Kv3.1 K⁺ channels are expressed in several neuronal populations involved in auditory signal processing, including the ventral cochlear nucleus, the superior olive, and the inferior colliculus (4–7). Recently, it has been shown that a K⁺ channel with kinetic and pharmacological properties reminiscent of Kv3.1 participates in postsynaptic signal integration in the medial nucleus of the trapezoid body, a brainstem relay nucleus involved in sound source localization (20). We saw significant differences when we compared wild-type and Kv3.1^−/− mice in their response to sounds of different amplitudes and frequencies. In the range from 6 kHz to 50 kHz, the normal auditory frequency range of mice (21), we consistently found that wild-type mice startled more easily than their Kv3.1-deficient littermates; however, the frequency of their peak sensitivity (≈12 kHz) was not changed. This indicates that Kv3.1^−/− mice can hear when a major K⁺ conductance is absent in neurons involved in auditory signal processing.

The presence of Kv3.1 channels in the cochlear nucleus, the superior olive, the medial nucleus of the trapezoid body, and the inferior colliculus may endow these neurons with a rapid-firing capability similar to fast-spiking GABAergic interneurons. Although rapidly firing neurons are necessary to maintain phase-locked action potentials, this process is mainly important at low frequencies below the peak sensitivity for the startle response. Apart from altered sensory processing, it is also possible that the execution of the startle response may be affected at the level of the motor system because the contractile properties of skeletal muscles are substantially changed in Kv3.1^−/− mice. Moreover, Kv3.1 mRNA is expressed in the dorsal horn (6), a region containing inhibitory interneurons involved in the control of antagonistic muscles.
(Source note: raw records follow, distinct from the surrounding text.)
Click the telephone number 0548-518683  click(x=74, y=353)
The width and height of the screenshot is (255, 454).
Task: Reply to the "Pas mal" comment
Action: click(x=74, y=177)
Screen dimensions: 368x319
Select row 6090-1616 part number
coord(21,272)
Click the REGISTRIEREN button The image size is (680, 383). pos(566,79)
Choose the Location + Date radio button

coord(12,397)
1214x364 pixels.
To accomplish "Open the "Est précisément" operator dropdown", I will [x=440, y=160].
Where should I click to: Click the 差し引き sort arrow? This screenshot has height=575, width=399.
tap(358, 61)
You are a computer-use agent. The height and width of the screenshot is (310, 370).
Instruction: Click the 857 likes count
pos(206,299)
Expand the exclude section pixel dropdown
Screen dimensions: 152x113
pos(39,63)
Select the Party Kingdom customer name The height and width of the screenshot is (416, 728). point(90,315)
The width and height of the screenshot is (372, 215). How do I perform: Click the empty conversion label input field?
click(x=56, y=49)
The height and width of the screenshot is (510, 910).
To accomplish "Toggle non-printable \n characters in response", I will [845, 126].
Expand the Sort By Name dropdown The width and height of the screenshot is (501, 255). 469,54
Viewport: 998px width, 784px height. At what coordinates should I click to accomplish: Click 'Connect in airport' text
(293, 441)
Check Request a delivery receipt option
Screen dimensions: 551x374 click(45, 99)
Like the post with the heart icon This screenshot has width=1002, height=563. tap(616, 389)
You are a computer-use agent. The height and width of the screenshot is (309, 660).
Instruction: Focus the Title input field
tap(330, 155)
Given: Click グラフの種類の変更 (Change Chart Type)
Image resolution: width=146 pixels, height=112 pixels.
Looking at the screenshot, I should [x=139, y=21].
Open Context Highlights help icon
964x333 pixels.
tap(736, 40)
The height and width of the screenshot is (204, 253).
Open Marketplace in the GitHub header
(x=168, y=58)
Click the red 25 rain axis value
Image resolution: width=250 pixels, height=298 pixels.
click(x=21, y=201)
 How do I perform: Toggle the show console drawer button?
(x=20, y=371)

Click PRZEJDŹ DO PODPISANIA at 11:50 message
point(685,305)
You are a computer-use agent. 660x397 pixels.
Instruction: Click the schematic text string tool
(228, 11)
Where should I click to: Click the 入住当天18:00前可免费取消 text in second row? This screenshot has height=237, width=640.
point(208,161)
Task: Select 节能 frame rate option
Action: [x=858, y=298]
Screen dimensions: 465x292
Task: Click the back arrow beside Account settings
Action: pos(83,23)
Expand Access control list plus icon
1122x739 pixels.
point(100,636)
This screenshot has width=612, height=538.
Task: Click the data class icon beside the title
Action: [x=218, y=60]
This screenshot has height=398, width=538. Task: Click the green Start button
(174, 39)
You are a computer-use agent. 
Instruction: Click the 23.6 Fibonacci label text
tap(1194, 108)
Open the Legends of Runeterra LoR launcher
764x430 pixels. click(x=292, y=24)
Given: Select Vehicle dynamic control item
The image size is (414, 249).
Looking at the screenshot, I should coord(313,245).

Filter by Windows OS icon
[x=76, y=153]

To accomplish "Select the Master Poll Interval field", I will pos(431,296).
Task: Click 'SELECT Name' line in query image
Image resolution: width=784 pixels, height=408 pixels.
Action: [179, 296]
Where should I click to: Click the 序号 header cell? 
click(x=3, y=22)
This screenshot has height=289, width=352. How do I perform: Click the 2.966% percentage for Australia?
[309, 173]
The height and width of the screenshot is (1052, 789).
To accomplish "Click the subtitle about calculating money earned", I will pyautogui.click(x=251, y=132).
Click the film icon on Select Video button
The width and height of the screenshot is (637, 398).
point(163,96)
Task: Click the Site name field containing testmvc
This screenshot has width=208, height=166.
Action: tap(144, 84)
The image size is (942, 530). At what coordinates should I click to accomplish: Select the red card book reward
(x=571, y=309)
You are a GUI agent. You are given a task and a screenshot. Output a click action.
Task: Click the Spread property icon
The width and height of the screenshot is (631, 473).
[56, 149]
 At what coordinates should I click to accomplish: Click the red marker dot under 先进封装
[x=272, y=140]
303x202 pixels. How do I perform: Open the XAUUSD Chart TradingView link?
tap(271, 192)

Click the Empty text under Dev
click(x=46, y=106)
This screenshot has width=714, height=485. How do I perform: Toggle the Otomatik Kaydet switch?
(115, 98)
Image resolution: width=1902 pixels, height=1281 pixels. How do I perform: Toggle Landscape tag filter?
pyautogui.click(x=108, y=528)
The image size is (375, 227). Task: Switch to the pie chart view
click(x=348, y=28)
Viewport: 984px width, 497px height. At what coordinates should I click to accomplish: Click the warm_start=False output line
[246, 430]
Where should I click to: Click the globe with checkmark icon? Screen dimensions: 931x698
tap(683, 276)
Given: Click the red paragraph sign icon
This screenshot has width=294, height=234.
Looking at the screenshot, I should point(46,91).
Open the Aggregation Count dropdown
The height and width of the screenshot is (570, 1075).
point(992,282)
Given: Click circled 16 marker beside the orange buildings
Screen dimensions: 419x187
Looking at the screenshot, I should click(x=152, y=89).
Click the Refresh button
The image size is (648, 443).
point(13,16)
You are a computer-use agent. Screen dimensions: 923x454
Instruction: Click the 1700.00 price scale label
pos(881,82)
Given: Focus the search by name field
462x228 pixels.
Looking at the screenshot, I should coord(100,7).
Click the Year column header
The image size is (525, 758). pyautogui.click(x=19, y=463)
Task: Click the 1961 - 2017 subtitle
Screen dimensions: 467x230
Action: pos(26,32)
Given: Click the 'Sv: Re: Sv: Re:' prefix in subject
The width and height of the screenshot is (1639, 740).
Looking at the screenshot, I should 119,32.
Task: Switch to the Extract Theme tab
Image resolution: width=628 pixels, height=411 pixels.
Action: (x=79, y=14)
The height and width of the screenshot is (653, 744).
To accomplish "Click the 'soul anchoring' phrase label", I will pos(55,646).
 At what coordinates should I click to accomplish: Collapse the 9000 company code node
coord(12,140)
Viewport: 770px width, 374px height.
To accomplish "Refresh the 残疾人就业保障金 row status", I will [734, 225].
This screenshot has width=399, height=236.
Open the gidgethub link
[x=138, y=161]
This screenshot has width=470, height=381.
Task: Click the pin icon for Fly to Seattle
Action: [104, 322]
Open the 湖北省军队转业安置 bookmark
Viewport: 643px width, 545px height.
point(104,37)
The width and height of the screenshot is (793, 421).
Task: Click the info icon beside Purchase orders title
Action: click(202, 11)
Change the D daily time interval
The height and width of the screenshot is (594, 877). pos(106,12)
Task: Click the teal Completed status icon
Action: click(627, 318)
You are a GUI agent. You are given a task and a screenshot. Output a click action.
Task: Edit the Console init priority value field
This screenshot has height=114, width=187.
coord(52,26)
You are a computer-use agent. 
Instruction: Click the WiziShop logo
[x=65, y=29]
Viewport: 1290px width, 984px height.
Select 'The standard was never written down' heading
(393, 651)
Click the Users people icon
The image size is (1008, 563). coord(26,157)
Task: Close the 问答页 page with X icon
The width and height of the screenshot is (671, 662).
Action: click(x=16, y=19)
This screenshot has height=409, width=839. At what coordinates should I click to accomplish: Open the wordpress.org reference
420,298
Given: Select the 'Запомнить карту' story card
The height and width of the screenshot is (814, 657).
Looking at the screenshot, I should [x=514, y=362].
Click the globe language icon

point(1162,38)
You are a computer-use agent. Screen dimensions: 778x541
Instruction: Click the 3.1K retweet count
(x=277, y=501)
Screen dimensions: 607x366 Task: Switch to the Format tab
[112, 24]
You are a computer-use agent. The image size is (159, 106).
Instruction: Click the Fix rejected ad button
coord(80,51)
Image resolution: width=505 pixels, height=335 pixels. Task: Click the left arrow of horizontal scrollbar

Currently, we cannot decide which of these processes is altered, but the fact that we consistently observed significant differences suggests that one or more of these systems are affected in Kv3.1-deficient mice.

Mutations in Other K⁺ Channel Genes.

Mice deficient in the Shaker-related voltage-gated K⁺ channel Kv1.1 show spontaneous, periodic seizures (B. Tempel, personal communication). Contrary to expectation, the absence of Kv3.1 does not lead to enhanced spontaneous seizure activity. It is remarkable that lesions in different K⁺ channel genes (Kv1.1 and Kv3.1) belonging to the gene family of voltage-gated K⁺ channels lead to entirely different phenotypes.

How prevalent are ion channel mutations in the human population? During the last few years, three inherited K⁺ channel disorders have been discovered: two different forms of long QT syndrome and episodic ataxia (22–24). Some human ion channel diseases, including episodic ataxia, hyperkalaemic periodic paralysis, and paramyotonia congenita, display mild, intermittent symptoms that are detectable only under unusual or stressful conditions; otherwise patients appear normal or near normal (25). Other human myopathies linked to abnormal ion channels are life-threatening—e.g., long QT syndrome or other cardiac arrhythmias and myotonia permanens. It is possible that ion-channel “knockout” mice showing subtle physiological or behavioral alterations, like the Kv3.1 mutant, foreshadow pathological conditions already present in some individuals of the human population. Knowledge of the physiology of ion channel-deficient mice may help to develop diagnostic and therapeutic procedures for individuals at risk. Altered or modified K⁺ channel function has been implicated in disorders as diverse as the epilepsies, cardiac arrhythmias, altered insulin secretion, and T cell mediated immune responses, and it is no surprise that K⁺ channels have become pharmacological targets of great interest and therapeutic potential.